## Input:
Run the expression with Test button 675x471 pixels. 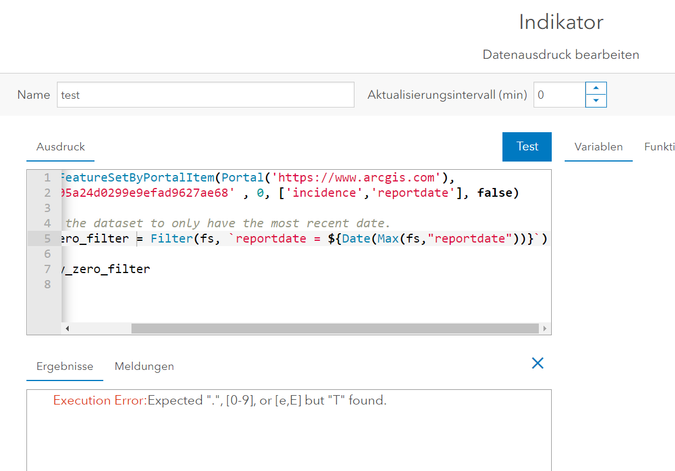point(527,147)
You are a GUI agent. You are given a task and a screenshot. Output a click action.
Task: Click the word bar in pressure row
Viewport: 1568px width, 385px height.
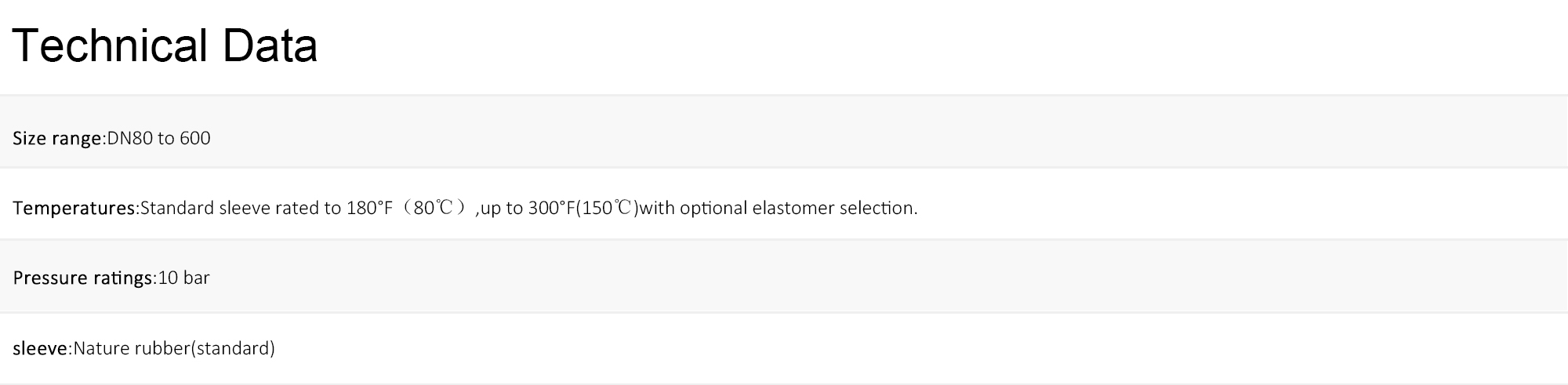[x=197, y=278]
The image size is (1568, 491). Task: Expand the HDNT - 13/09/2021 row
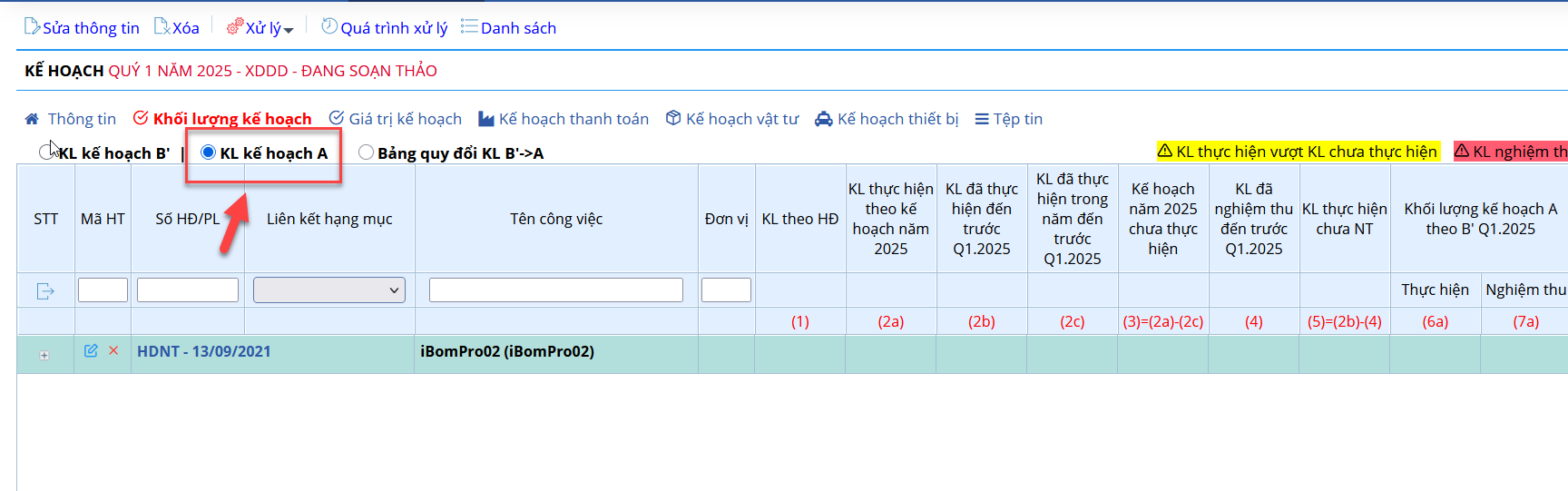point(44,355)
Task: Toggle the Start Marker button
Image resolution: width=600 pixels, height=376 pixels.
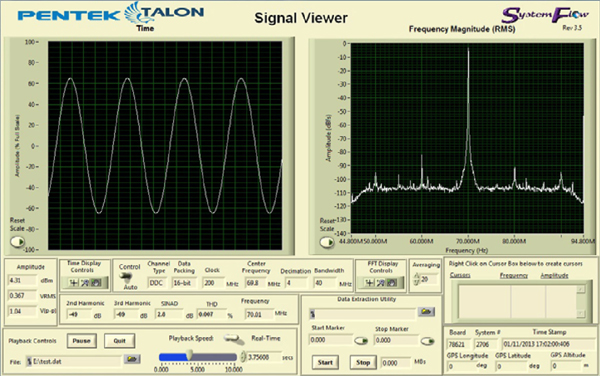Action: tap(361, 340)
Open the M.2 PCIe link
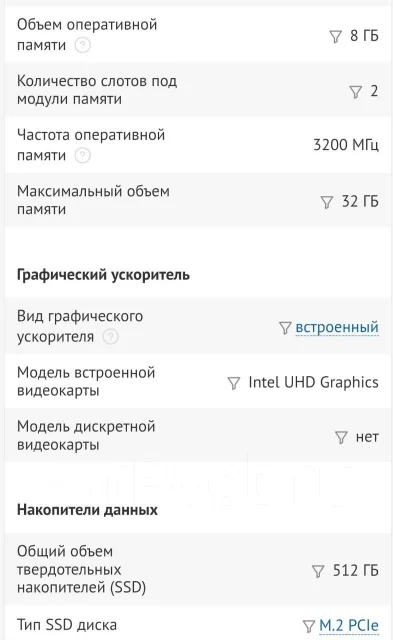The image size is (393, 640). coord(349,625)
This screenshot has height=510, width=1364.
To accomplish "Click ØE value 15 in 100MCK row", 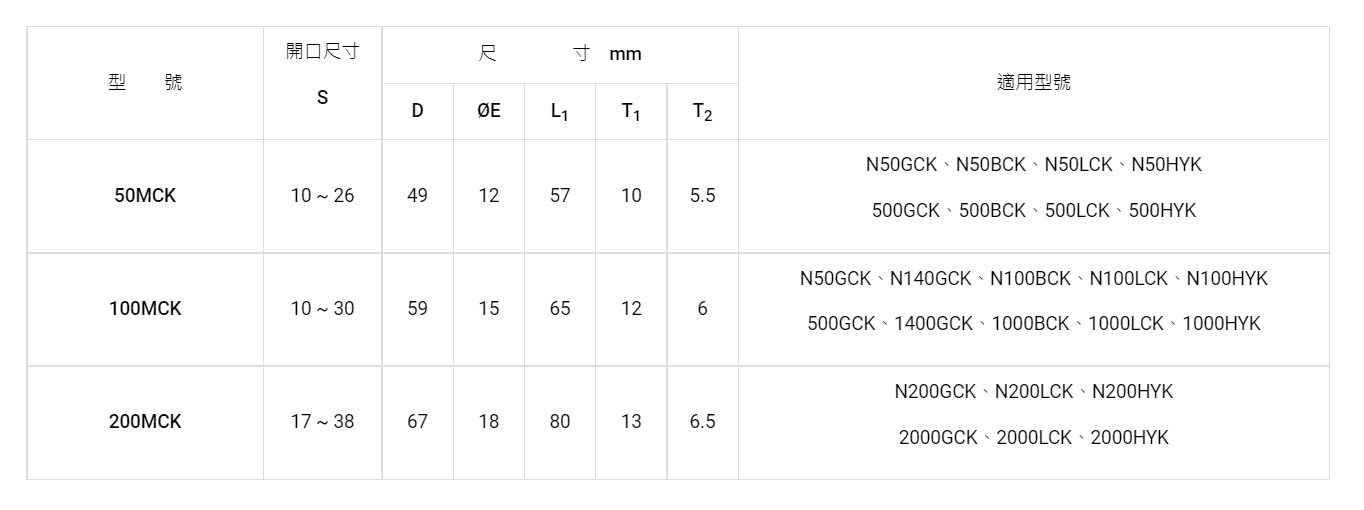I will pos(488,309).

## Exercise requirements:
Every line with "screenshot" in it should be copied from the entries.

## Expected answer:
You are a GUI agent. You are given a task and a screenshot. Output a click action.
This screenshot has height=510, width=1364.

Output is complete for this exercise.